I am currently running an A/B test using Growthboo...
# ask-questions
g
I am currently running an A/B test using Growthbook to separate users, and I am tracking the experiment metrics through Mixpanel. Since there is no login system, I am using the device ID as the unique key for each user. I set the ratio of the control group to the experiment group as 5:5, but when I checked in Mixpanel, the actual ratio is approximately 9:1. I would like to know the reason for this discrepancy.
f
that's pretty wildly off
how large is the sample size?
g
sample size: control = 5,000 experiment : 500
f
hrmm, yes, that does not seem right
g
its like 10:1 raitio
f
did you change change the split percentage while it was running at all?
is this a URL redirect experiment by any chance?
g
not at all. we didn't make any change since we started the experiment
we don't use url redirection for this experiment.
f
huh
can you share the SDK implementation you're using?
g
@growthbook/growthbook-react": "^1.1.0
it looks like latest version...maybe
f
I mean, not just the version - but the code?
g
I am using Next.js, and since it’s a simple UI test, I am running it on the client side.
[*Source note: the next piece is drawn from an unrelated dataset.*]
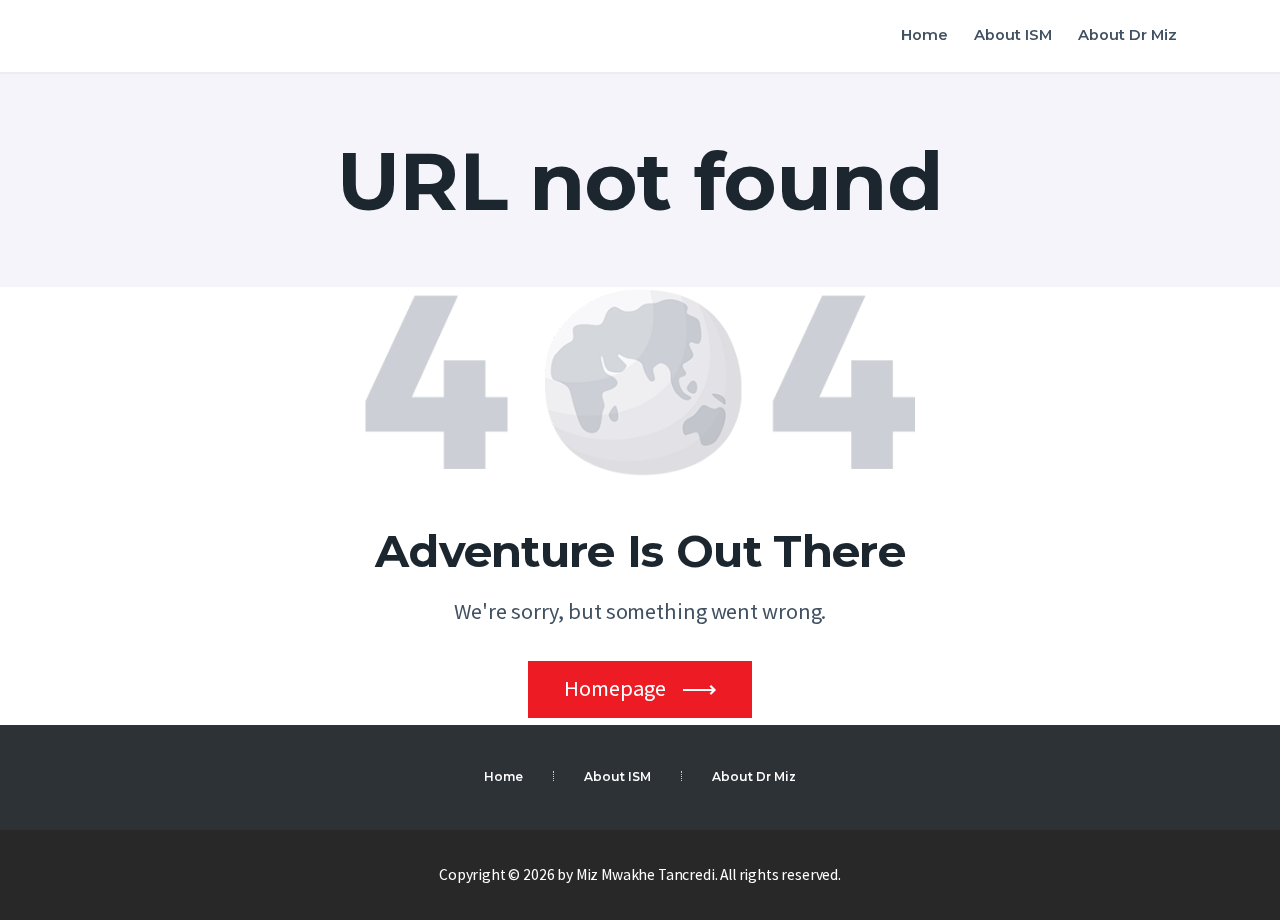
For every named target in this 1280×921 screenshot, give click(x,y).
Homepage (615, 688)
The first image contains the logic in app.tsx, and the second image shows the logic on the page level where properties are being sent to Mixpanel. Just once each.
f
you should track exposure to the AB test via the trackingCallback()
g
Is the problem with the split percentage because developer is not using trackingCallback()?
As you can see from the attached image, tracking via trackingCallback() is working fine. Also, we confirmed that the value, whether ‘a’ or ‘b,’ is being passed from the Growthbook SDK. However, our issue is that the value is assigned as ‘a’ (the default value) much more frequently than the expected 5:5 ratio for ‘a:b.’ Does this have any connection to trackingCallback()?
f
What is happening is that Mixpanel might be a bit slow to load
so if the use effect fires first, setting the id attribute to null
so useFeatureValue will return the fallback
and then on the last line of the track call you have if it's not B, record A
it will be "fallback" but logged as "type A"
you can either generate your own ID to use as the assignment
or make things wait for the mixpanel ID
(generating your own is what we would recommend - there will be a 1:1 correlation between your id and the mixpanel id, but the assignment can happen instantly, and then tracking whenever that's ready)
g
We are running the Mixpanel instance’s init method before the Growthbook instance’s init method. After checking the library code, I found that the return type of the Mixpanel init method is not a promise. Looking into the internal logic of mixpanel.init(), the loading-related logic is executed synchronously. You can find the Mixpanel init code for the version we are using here. Based on my understanding, there’s no way for the Mixpanel distinct_id value to be null due to async loading delays during initialization. In fact, after testing multiple times in the browser console, I never encountered a case where the value was null. The attached image is related to the console output
f
a good way to test it is to change your ternary operator - check if that 'not typeA' case is actually 'typeB', and log that
or test it by logging the events in the trackingCallback() to mixpanel.